THE relative macroeconomic stability that has prevailed since April 2024, when the country adopted Zimbabwe Gold (ZiG) as a new currency, has allowed consistent pricing and better planning for businesses.

In their recent financials, some companies listed on both the Zimbabwe Stock Exchange (ZSE) and the US dollar-denominated Victoria Falls Stock Exchange said stability has allowed for more investments and planning flexibility.

“The relative stability that has prevailed since September 2024 has improved business sentiment, allowed for more consistent pricing strategies and enabled better planning across the portfolio,” Innscor Africa chairperson Mr Addington Chinake said in a statement accompanying the company’s financials for the year ended June 30, 2025.

“The group is reassured by these developments that have been driven by the monetary authorities and remains hopeful that the existing stability will be sustained, as this is critical in fostering investment and long-term industry growth.”
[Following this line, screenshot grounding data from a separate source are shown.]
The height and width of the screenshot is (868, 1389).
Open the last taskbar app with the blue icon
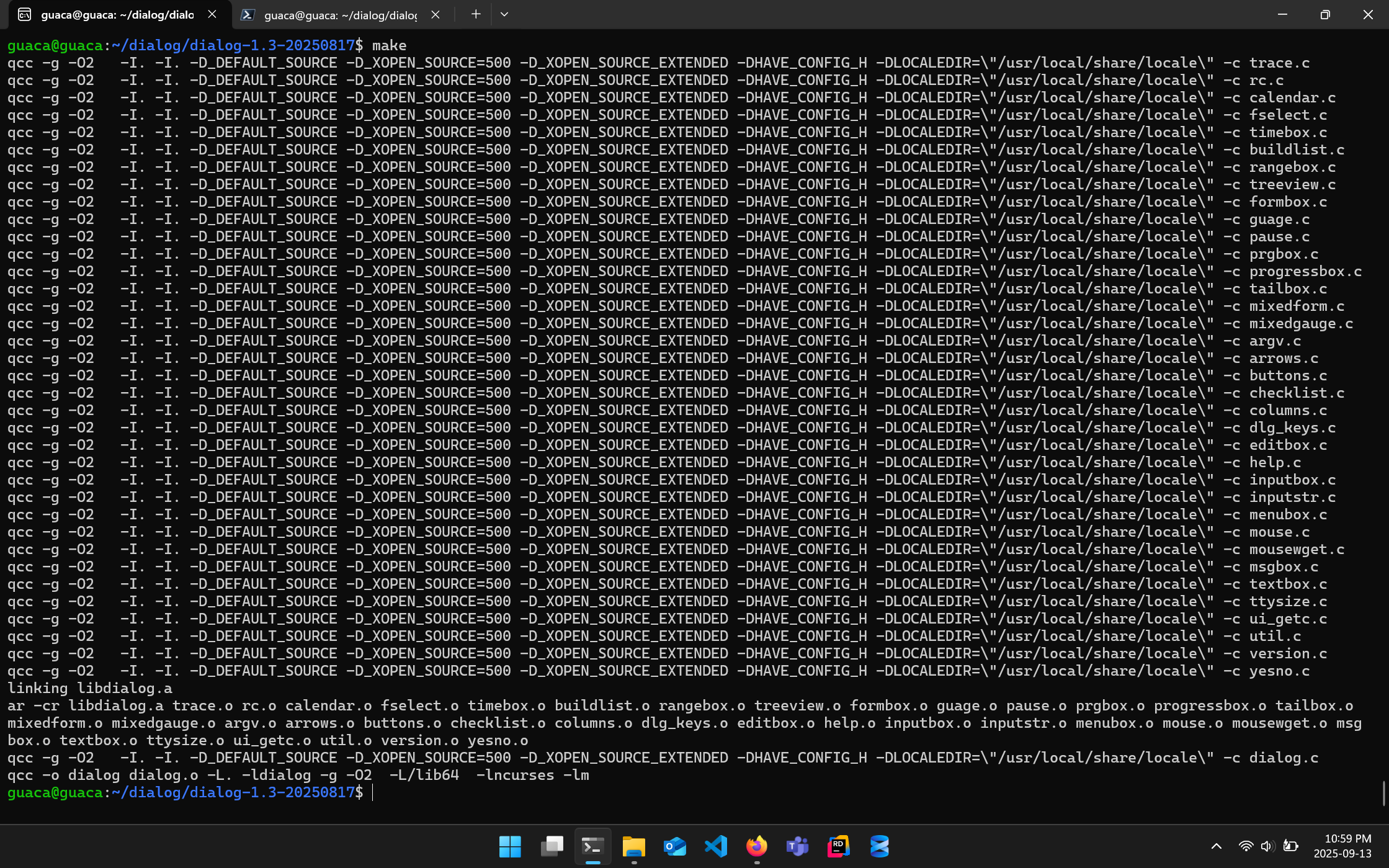tap(879, 846)
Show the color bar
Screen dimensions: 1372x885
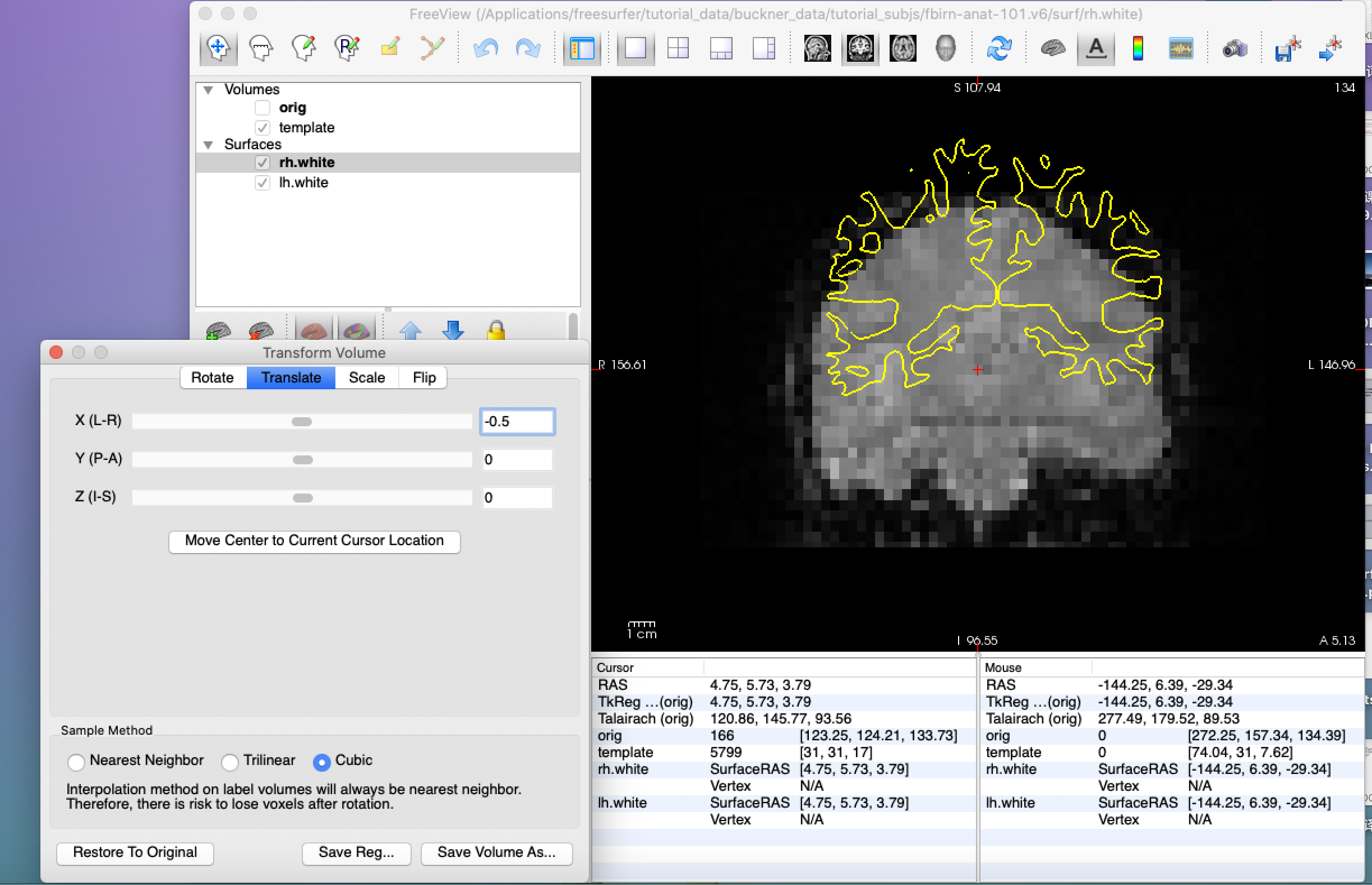coord(1138,48)
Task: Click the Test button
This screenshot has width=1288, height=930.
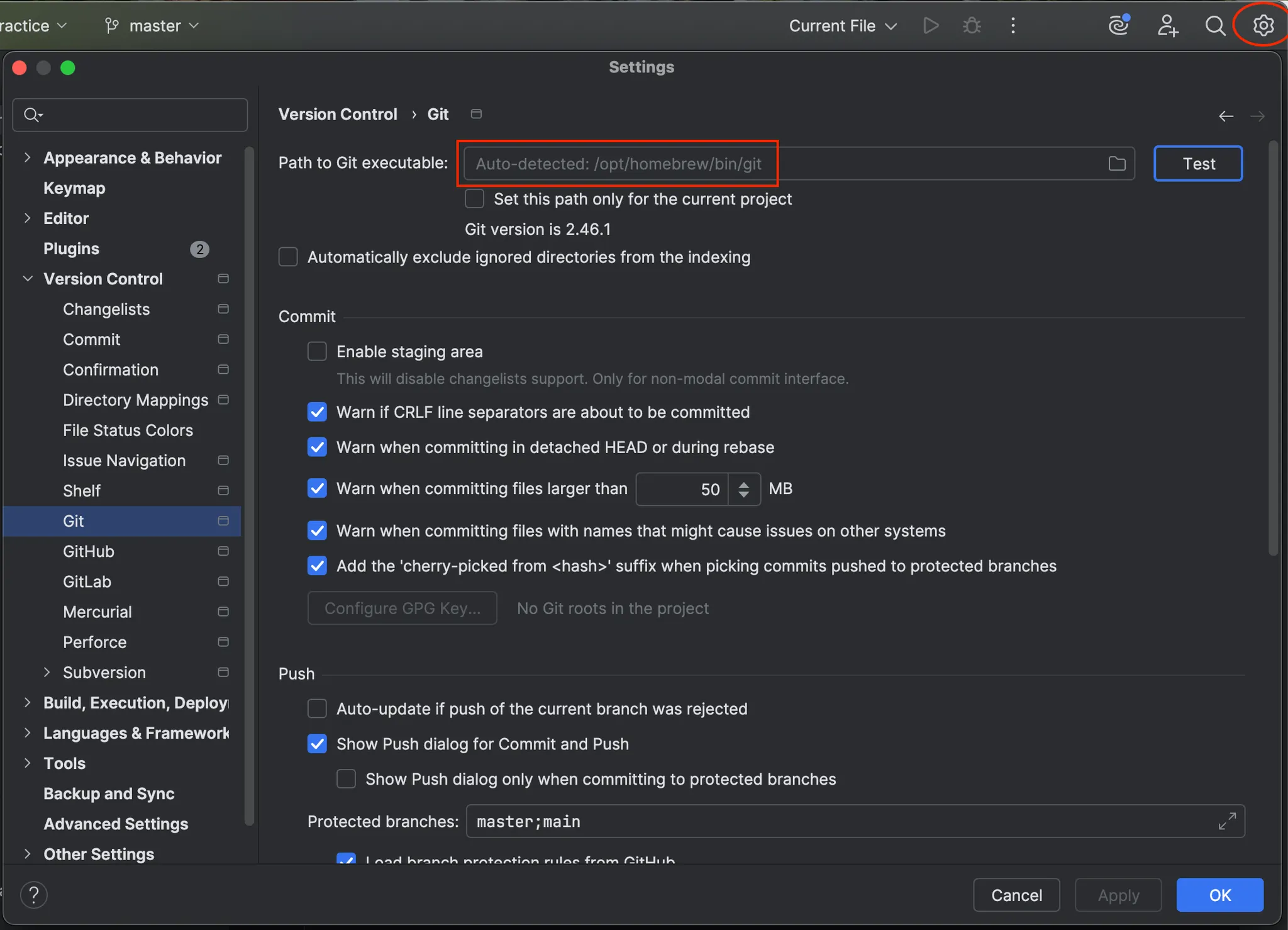Action: (1198, 164)
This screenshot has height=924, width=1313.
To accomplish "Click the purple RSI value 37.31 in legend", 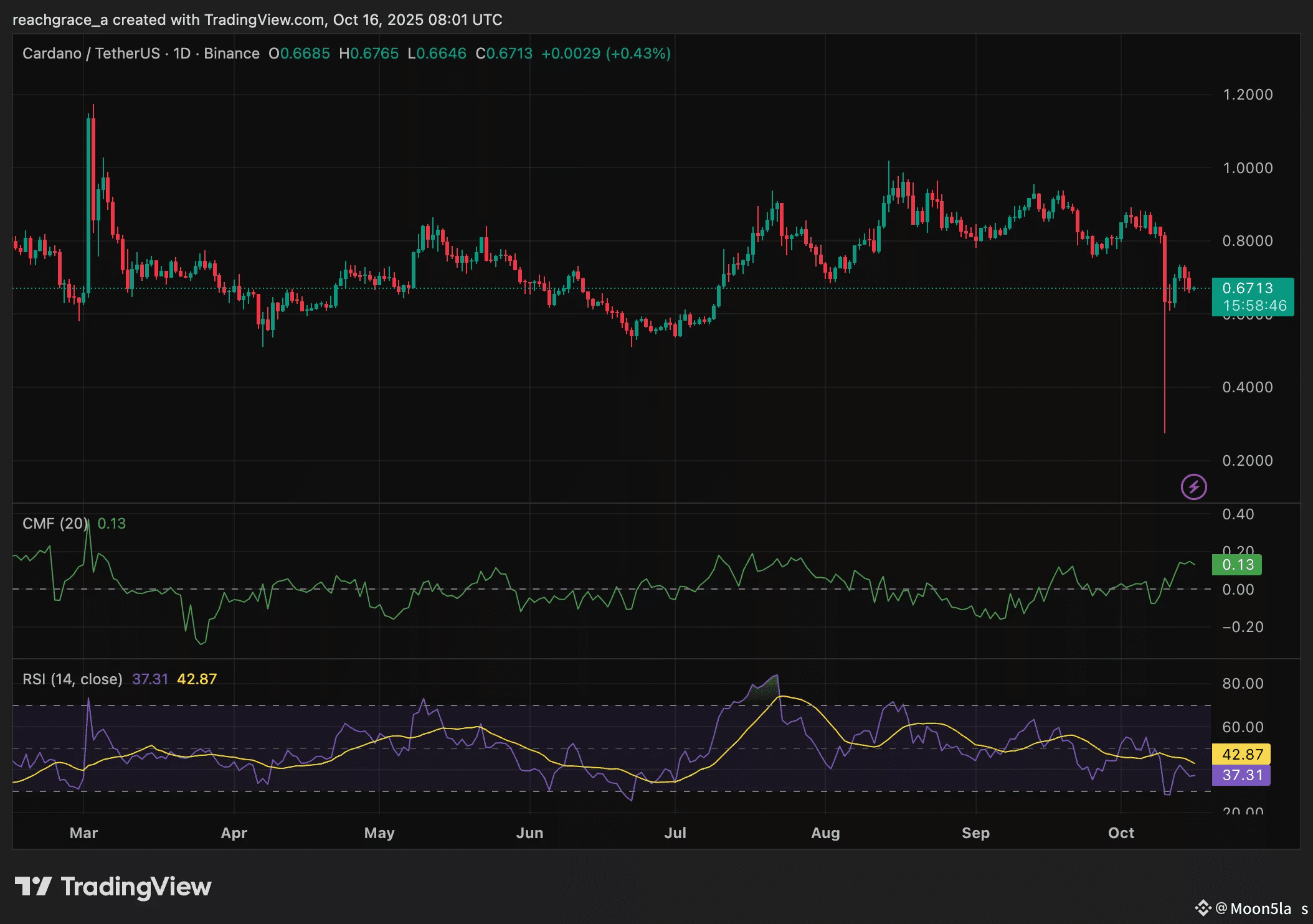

Innscor Africa focuses on light manufacturing businesses.

In the period under review, the group reported a 19,4 percent jump in revenue to US$1,08 billion, surpassing the US$1 billion mark for the first time since the company restructured in 2015.

With a number of the major investments that have been underway over the past few years having been recently commissioned, Mr Chinake said, the focus will now be on achieving optimal capacity utilisation, unlocking production efficiencies and securing the requisite targeted financial returns.

In its economic outlook report, stockbroking and equities research firm FBC Securities said resilient sectors like tourism, construction and mining are leading economic recovery efforts.

ZSE-listed National Tyre Services (NTS) says it is optimistic that price and exchange rate stability will hold.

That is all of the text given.